Millennials followed, with a median spend of​ ​$12,000. Kitchens commanded the highest median spend at​ ​$15,000, a decline from previous years, followed by master bathrooms (​$13,000) and guest bathrooms ($10,000), which both experienced increases in median spend compared with the previous year. 

Houzz Senior Economist Marine Sargsyan said, “following significant growth in home renovation activity over the past few years, we are seeing the market settle somewhat in terms of activity.”

 “That said, project scope and spend have remained stable and we’re seeing Baby Boomers continue to bring consistency to the market as they pursue projects that will allow them to age in place,” she said.

More than half of renovating Baby Boomers do not have plans to move out of their homes within the next decade (​53 percent​). Baby Boomers and Gen Xers were motivated to pursue a home renovation project because they’ve wanted to do it all along and finally had the time (39 and 30 percent, respectively) and financial means (42 and 39 percent, respectively). The biggest motivation for Millennials was to customise a recently purchased home (38 percent). 

COVID-19 impacts home improvement

The Houzz & Home survey was fielded prior to the declaration of the coronavirus pandemic, between February and March, 2020. At that time, nearly half of homeowners planned to continue or start renovations this year (48 percent), and nearly one-third of homeowners planned to make repairs (29 percent). 

“Subsequent surveys* have shown that four in five homeowners who were in the midst of a project at the start of the pandemic were able to continue with renovations. That said, some homeowners have opted to delay certain elective renovations due to implications related to social contact, labour and material availability and personal discretionary spending,” Ms Sargsyan said.

“Deferred maintenance will accrue during this period, setting the stage for a renewed burst of activity following the pandemic.”

Planning takes time

Preparing for a renovation in 2019 took homeowners longer than it did to actually renovate, on average. While construction took between 2.4 and 5.7 months on average for different types of projects, the planning phase took roughly twice as long.
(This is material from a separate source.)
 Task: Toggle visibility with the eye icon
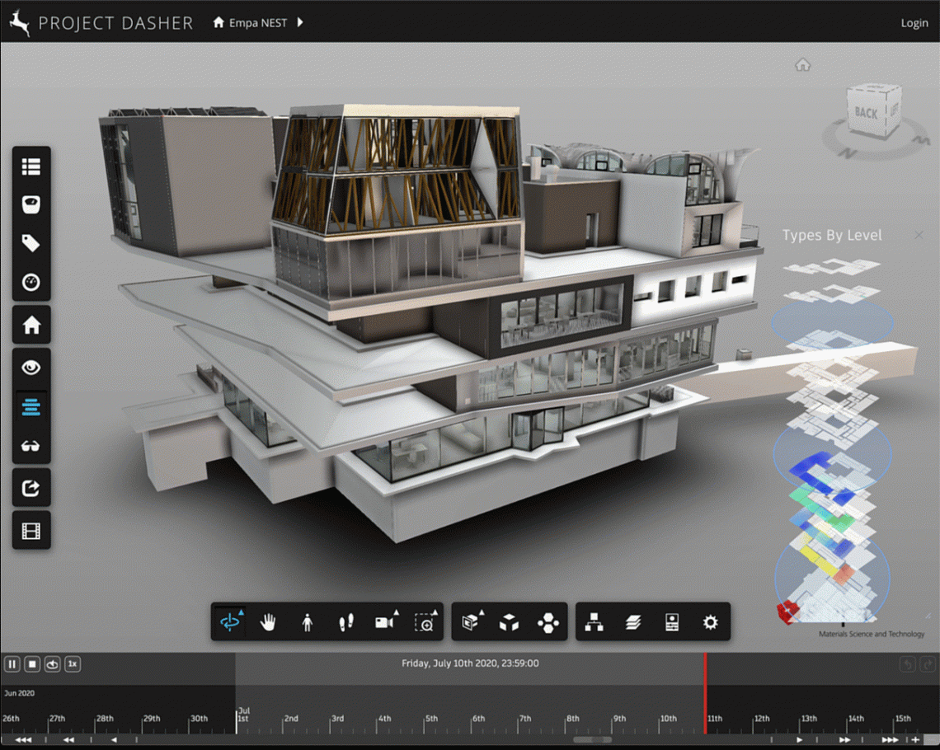pos(31,368)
Kitchens require lengthy planning, averaging 11.1 months, compared with bathrooms (9.2 months). Surprisingly, entry, foyer or mudrooms, which typically command a smaller square footage, took nearly eight months on average to plan.
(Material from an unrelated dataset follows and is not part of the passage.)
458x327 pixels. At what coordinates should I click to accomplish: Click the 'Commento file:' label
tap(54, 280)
Homeowners look to professionals for help

Nearly nine in 10 homeowners hired a home professional for renovation projects in 2019 (89 percent). Baby Boomers and Gen Xers were most likely to hire a pro for their project (89 percent, each), followed closely by Millennials (88 percent) who experienced a five-percentage point growth in pro hiring compared to the previous year. Electricians and plumbers were the most common renovation professionals hired by renovating homeowners (60 and 45 percent, respectively). 

Home offices get to work

While kitchens, living rooms, bathrooms and laundries continue to be the most popular rooms to renovate (23, 20, 17 and 17 per cent, respectively), home offices were added or upgraded by more than one in ten homeowners in 2019 (11 per cent). Millennials were more likely to pursue a home office project (15 percent) than Baby Boomers (nine percent).
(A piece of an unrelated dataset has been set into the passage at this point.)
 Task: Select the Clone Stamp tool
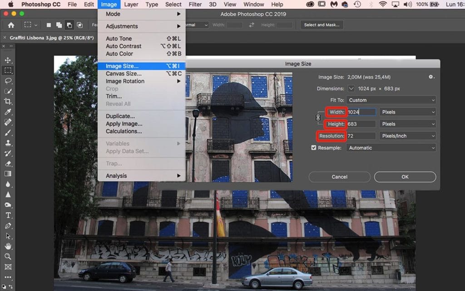(6, 144)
Projects funded by savings

Cash from savings was by far the most common form of home renovation payment (80 per cent). The next most common source of funding was credit cards (20 per cent), which was more commonly used by Gen Xers than the other generations. 

The Houzz & Home Survey

The annual Houzz & Home survey is the largest survey of residential renovating, building and decorating activity published. The survey covers a wide range of renovation projects in 2019, from interior renovations and additions to home systems, exterior upgrades and outdoor projects. Data gathered includes historical and planned spends, professional involvement, motivations and challenges behind building, renovation and decorating projects, as well as planned activities for 2020. The 2020 study includes more than 4,500 respondents in Australia alone, providing insights into the home improvement activity of the millions of users of the Houzz site and mobile apps.